=== Section Start ===
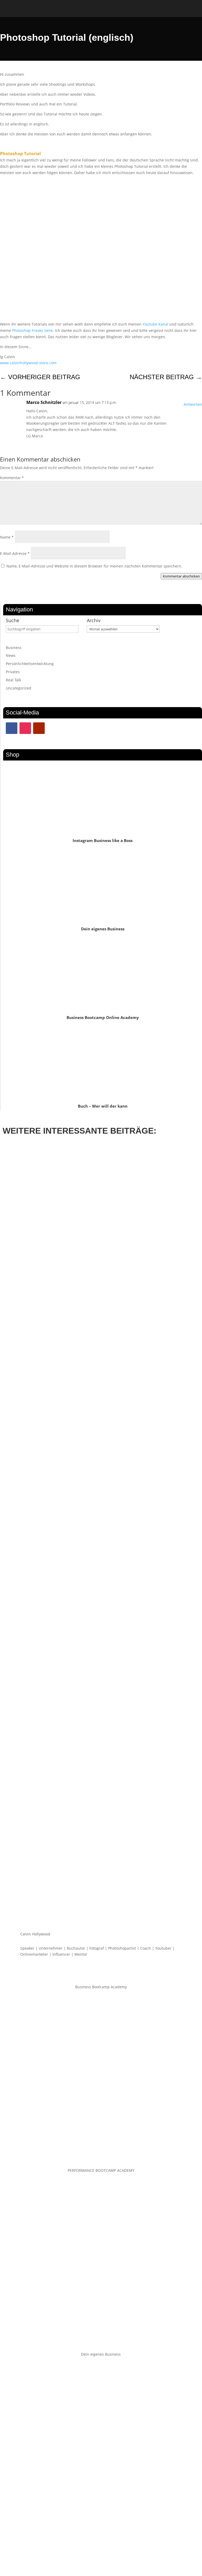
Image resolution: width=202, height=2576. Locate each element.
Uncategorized (18, 688)
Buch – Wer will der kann (103, 1106)
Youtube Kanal (155, 324)
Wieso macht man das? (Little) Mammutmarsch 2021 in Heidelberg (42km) (87, 1363)
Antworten (193, 404)
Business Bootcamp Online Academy (103, 1017)
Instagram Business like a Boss (103, 840)
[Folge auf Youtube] (39, 728)
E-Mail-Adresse (15, 553)
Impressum (114, 2551)
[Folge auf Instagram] (25, 728)
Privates (13, 671)
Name (7, 537)
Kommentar (12, 477)
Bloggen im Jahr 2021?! (31, 1609)
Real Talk (13, 679)
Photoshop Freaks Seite (32, 330)
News (11, 655)
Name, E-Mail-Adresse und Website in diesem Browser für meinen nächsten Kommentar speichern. (94, 566)
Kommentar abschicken (181, 576)
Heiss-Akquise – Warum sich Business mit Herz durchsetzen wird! (78, 1855)
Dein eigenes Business (102, 928)
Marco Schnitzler (44, 402)
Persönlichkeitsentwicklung (30, 663)
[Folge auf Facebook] (11, 728)
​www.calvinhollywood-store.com (28, 362)
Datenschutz (89, 2551)
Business (14, 647)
=== Section End ===
Skip the pictures. Restate exactly the lines from the start of the entries through the line containing "Business Bootcamp Online Academy (103, 1017)", both ends included.

Image resolution: width=202, height=2576. Locate each element.
Uncategorized (18, 688)
Buch – Wer will der kann (103, 1106)
Youtube Kanal (155, 324)
Wieso macht man das? (Little) Mammutmarsch 2021 in Heidelberg (42km) (87, 1363)
Antworten (193, 404)
Business Bootcamp Online Academy (103, 1017)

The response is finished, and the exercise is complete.